A ketone may react with a nucleophilic hydride ion source (e.g., LiAlH or “H”) and, subsequently, a proton source (e.g., H₂O or “H+”) to give a secondary alcohol. Given the labeled ketone, determine the atom that is attacked by the hydride and proton. Which atom is attacked by the hydride ion source H in the first step? 1. H- 2. H+ Which atom is protonated in the second step of the reaction by H+?
The Correct Answer and Explanation is:
In the nucleophilic reduction of a ketone to a secondary alcohol, the reaction proceeds in two main steps involving a hydride ion source (like LiAlH₄ or NaBH₄) and then a proton source (like H₂O or H₃O⁺). Understanding which atoms are involved in each step is crucial to predicting the mechanism and outcome.
Correct Answers:
Step 1 – Nucleophilic attack by H⁻:
→ The hydride ion (H⁻) attacks the carbon atom of the carbonyl group (C=O).
Step 2 – Protonation by H⁺:
→ The negatively charged oxygen atom (O⁻) formed after hydride attack is protonated.
Explanation (Textbook Style):
Ketones contain a carbonyl group (C=O), where the carbon atom is electrophilic due to the electron-withdrawing nature of the double-bonded oxygen. This makes the carbon susceptible to attack by nucleophiles. When a nucleophilic hydride ion source like lithium aluminum hydride (LiAlH₄) or sodium borohydride (NaBH₄) is used, the hydride ion (H⁻) donates a pair of electrons to the electrophilic carbon of the carbonyl group.
In the first step, the hydride ion acts as a nucleophile and attacks the carbon atom of the C=O group. This breaks the π bond of the carbonyl group, resulting in the formation of a tetrahedral alkoxide intermediate. The oxygen now bears a negative charge (O⁻), as it has accepted both bonding electrons from the broken double bond.
In the second step, the reaction mixture is treated with a proton source, such as water or dilute acid. This provides a proton (H⁺), which is accepted by the negatively charged oxygen atom (O⁻) of the alkoxide intermediate. This step neutralizes the charge and yields a secondary alcohol as the final product.

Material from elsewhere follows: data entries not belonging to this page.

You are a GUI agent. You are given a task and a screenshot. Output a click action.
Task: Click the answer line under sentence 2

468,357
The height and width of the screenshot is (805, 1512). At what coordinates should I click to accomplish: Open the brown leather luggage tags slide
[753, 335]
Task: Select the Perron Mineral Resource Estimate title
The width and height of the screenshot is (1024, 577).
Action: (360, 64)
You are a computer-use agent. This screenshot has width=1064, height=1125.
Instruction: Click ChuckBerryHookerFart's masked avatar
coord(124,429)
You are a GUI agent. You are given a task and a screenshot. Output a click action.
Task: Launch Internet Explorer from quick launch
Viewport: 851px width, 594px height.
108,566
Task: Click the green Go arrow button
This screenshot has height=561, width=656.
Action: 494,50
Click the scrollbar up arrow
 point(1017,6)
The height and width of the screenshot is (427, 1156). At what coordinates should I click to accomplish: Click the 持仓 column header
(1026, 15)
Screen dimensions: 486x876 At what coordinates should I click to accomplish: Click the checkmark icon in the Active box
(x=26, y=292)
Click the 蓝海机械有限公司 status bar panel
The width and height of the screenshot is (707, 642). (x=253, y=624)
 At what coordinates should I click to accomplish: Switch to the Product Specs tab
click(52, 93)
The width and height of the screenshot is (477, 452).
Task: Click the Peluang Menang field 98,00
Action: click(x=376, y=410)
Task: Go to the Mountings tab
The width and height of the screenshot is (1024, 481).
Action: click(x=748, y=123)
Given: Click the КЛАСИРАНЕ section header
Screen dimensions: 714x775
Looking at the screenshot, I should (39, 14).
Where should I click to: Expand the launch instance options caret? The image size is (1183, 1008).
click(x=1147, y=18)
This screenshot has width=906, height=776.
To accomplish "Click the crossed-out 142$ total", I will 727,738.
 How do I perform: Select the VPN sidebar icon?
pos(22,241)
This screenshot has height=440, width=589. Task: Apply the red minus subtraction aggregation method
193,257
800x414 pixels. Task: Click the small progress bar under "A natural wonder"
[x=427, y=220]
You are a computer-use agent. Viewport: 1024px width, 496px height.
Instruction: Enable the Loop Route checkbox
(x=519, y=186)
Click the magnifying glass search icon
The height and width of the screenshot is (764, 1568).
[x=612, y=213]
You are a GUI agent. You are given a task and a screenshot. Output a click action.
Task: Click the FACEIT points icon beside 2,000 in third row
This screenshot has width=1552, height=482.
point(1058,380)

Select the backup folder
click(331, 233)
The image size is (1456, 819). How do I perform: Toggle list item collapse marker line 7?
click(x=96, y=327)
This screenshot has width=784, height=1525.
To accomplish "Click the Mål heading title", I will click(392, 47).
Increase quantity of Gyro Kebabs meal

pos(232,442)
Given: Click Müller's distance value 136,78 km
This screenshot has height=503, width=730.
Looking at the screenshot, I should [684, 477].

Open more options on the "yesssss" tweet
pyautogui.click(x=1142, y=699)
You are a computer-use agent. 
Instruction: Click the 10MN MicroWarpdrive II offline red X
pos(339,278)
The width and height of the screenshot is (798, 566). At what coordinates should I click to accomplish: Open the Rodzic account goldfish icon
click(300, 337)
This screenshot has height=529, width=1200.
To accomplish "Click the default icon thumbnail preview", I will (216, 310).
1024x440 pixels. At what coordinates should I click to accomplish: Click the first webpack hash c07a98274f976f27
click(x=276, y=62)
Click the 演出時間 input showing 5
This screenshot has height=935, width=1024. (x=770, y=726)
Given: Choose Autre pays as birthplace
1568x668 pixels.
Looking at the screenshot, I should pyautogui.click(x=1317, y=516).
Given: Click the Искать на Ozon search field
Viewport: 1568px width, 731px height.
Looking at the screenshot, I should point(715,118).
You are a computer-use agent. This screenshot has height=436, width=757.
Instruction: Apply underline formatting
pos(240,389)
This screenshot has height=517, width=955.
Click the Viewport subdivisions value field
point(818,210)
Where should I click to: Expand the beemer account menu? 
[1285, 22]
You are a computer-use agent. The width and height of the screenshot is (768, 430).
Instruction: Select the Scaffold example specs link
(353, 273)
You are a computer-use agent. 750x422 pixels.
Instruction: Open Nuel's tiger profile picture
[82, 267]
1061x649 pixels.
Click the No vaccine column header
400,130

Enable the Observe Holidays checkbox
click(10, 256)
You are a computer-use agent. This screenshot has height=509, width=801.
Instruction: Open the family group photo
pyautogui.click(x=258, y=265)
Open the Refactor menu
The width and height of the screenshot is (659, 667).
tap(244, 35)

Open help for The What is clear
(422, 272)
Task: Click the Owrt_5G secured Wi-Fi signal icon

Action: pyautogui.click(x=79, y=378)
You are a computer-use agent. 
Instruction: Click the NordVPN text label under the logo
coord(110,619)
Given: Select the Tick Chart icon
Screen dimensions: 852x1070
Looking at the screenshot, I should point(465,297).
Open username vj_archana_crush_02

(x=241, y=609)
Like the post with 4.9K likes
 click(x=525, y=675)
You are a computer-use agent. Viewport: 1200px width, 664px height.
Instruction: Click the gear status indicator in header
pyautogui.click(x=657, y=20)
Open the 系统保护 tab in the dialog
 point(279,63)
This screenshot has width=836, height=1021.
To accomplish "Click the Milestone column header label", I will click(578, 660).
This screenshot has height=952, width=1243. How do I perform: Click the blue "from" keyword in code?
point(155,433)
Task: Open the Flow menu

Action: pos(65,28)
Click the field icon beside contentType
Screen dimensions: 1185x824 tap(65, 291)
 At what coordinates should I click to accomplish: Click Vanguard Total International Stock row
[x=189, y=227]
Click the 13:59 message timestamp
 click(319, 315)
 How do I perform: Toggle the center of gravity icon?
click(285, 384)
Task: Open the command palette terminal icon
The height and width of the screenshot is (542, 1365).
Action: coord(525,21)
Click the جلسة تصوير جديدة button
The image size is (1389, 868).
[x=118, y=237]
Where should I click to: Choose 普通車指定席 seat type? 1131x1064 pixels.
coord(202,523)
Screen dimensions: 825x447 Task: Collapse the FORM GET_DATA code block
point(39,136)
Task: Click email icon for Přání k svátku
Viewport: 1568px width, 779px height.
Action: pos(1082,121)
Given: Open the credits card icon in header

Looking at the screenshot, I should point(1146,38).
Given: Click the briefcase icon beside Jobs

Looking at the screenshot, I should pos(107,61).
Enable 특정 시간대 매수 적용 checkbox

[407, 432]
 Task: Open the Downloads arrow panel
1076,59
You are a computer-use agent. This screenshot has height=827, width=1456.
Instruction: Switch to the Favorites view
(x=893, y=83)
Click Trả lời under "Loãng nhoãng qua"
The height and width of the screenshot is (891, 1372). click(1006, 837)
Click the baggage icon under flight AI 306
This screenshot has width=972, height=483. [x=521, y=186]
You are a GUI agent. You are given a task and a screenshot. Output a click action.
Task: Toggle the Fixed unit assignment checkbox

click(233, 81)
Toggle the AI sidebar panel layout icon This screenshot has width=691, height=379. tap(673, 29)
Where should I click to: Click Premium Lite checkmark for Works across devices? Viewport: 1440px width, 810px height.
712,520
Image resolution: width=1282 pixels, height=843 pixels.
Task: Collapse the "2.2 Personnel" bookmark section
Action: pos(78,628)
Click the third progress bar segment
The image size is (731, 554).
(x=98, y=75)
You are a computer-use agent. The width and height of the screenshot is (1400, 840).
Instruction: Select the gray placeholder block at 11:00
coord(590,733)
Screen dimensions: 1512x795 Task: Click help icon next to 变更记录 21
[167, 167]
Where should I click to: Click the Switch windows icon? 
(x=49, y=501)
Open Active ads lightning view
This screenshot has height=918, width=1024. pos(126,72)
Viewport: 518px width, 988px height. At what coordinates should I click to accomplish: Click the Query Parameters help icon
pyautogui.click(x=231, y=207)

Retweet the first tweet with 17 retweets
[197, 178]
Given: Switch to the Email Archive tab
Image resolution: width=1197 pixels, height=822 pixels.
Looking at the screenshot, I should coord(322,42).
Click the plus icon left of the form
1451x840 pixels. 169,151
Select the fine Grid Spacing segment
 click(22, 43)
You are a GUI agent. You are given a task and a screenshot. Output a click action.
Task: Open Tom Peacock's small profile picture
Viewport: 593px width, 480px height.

Thus, the overall transformation involves nucleophilic attack at the carbon atom by H⁻ followed by electrophilic protonation of the oxygen atom by H⁺. This two-step process is a common method for reducing ketones into alcohols in organic synthesis.
Summary:
- Hydride attacks: Carbon (C) of the carbonyl group.
- Protonation occurs at: Oxygen (O⁻) of the intermediate alkoxide.